EXTRACT:
────

Sadness: Who isn’t sad when they hear that someone they love can’t have kids? For crying out loud, I cry reading random strangers’ blogs about it, but put my family’s name in there and it makes me sorrowful. I don’t feel sorry for them. It may seem like that, but deep down I don’t. My deep down gut feeling is that this is a wonderful trial for them. I’m not going through it so I doubt I would feel that way if it was me. But I can see how it can really bring them closer to God. I already saw that in Marissa’s blog. When I found out about it I sat down and read it straight through. I could see the changes in their lives already just through her words. But I still feel sad. I know I would be sad, so I feel sad for them. I don’t always know what to say, but I know how to feel in order to have the most empathy I can for someone who isn’t experiencing that trial.

Awkward: Ok. I’m not going to lie. This is something I have felt. Not because I look at them differently or because it’s a “taboo topic”. I don’t think those things at all, but because I don’t always know what to say and I don’t know if I will accidently hurt their feelings or say something dumb on a particularly hard day for them. I hope they would tell me to stop being dumb if I did do that, but what if they think I don’t sincerely care? I really do and it’s hard to know if I am handling it in the ways that they need.

Hopeful: I know they can have sweet babies. In my mind it’s not a matter of if, but a matter of when. I don’t know if it’s the will of God that they do. But I do know that He can make it possible that they do. I know that many people don’t have children at all, even through adoption, but in my mind, I think it is His will. I have faith that it is. I have hope that it is. It may not be my trial, but I want to shoulder some of their burden even if it’s just by praying for them and thinking about them. One thing I have come to learn over the years is the power of hope. Hope is powerful, beautiful, and strong. And I have hope for them and I can’t wait for my nieces and nephews to get here!

Love: My love has increased for them. I love that they are so strong. I love that they are willing to help so many other people even through a very difficult trial. I love that they trusted us with this information and that they have not resented us for having children.  Our children are left to them in our will if something should happen to us. If I trust them that much, then I know they will be the best parents. I love that this will happen one day and I pray that that “one day” is very soon. They truly deserve it.

Monday, May 20, 2013

Holy M.I.A.!

Holy bologna! It's been awhile since I've posted on our blog! Things have been crazy with work. A LOT of traveling without (or SUPER slow) internet.
Let's see...what's new??

1) Our race with Pound the Pavement for Parenthood has been confirmed! We've got the official date AUGUST 3rd at the Vineyard Sports Park in Orem, Utah. We're thrilled! August cannot get here soon enough. We're hoping to reach out to as many people as possible. Not just because it helps us move forward with starting our family but because the more that come the more people are familiar with infertility. Also, it would be so great to have people that are going through infertility be there and get connected with others so they have the support they need. So many live with infertility in silence and now that we've shared our story with others it's completely changed our outlook. It's a blessing for others to know. If you haven't registered for the race yet make sure you get  your early registration in ASAP. OHHHHHHH!!! I forgot to mention the best part of the race is that Utah Fertility Center (the doctor's office we go to) has donated an IVF cycle for a drawing on the day of!! Isn't that awesome!???!?!

────

EXCERPTED DATA:
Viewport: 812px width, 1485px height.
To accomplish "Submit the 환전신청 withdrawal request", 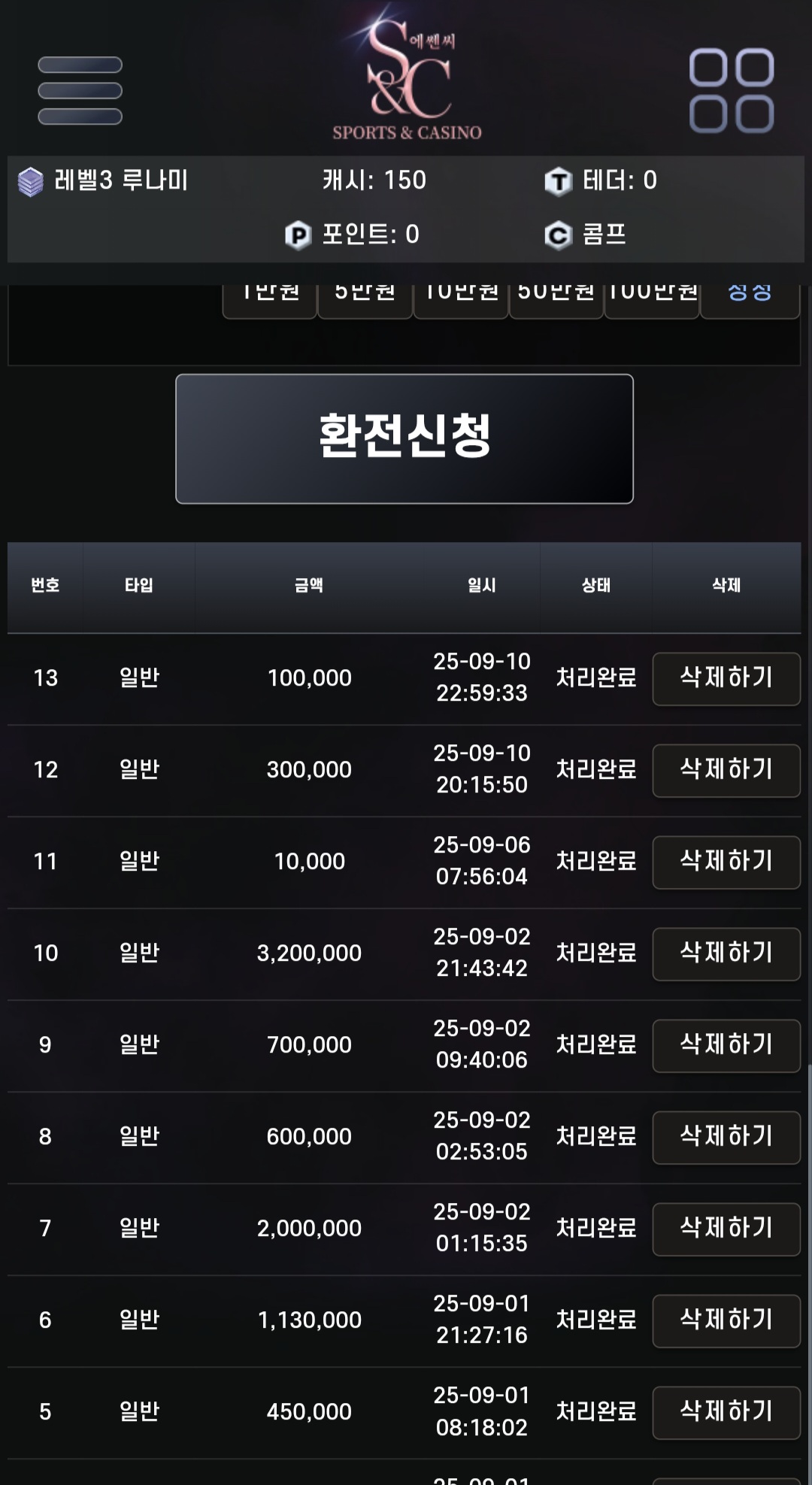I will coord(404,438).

────

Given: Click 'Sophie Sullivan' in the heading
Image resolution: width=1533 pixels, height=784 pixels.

────

PARTS OF THE EXERCISE:
1. List the single-word headings that open the paragraphs in the first part of the blog excerpt, each naming a feeling.
2. According to the blog excerpt, on what date and at what venue will the Pound the Pavement for Parenthood race take place?
3. Pick up the blog excerpt about infertility and the upcoming race after its final sentence and write the next part of the post.
The records have nothing to do with what is asked here.

ANSWERS TO THE EXERCISE:
1. Sadness, Awkward, Hopeful, Love

2. August 3rd, at the Vineyard Sports Park in Orem, Utah.

3.
2) We found out we won't have to do ICSI. (Yay!) ICSI is wear they insert the sperm directly into the egg with a needle to increase chances of fertilization. They do that when there is male factor infertility. Our doctor was concerned about a semen analysis that Matt did a year ago and so he just got to provide another "sample" a couple weeks ago and all is well. That saves us $1,700.00 so that's quite the blessing.

3) We also had a consultation with our doctor and have decided to do IVF at the end of the summer. We're SOOOOOOOOOO excited!! We can't believe that it's so close. We've been waiting for this for what seems like FOREVER. It's such a great feeling to have a plan and have it get closer and closer.

4) Infertility Awareness Night was great! I'll write more about that in another post.

5) I'm still wanting to share the stories of others that are going through infertility. Sharing your story can empower others so if you or someone you know wants to share we would love to! You can use your name, a sudoname, or even have it posted it anonymously. Send it my way...marissaking4110@gmail.com.

Saturday, May 11, 2013

Ever wonder why?

WHY?
Why now? Why them? Why did this happen? Why isn't this happening? Why not me? Why? Why? Why?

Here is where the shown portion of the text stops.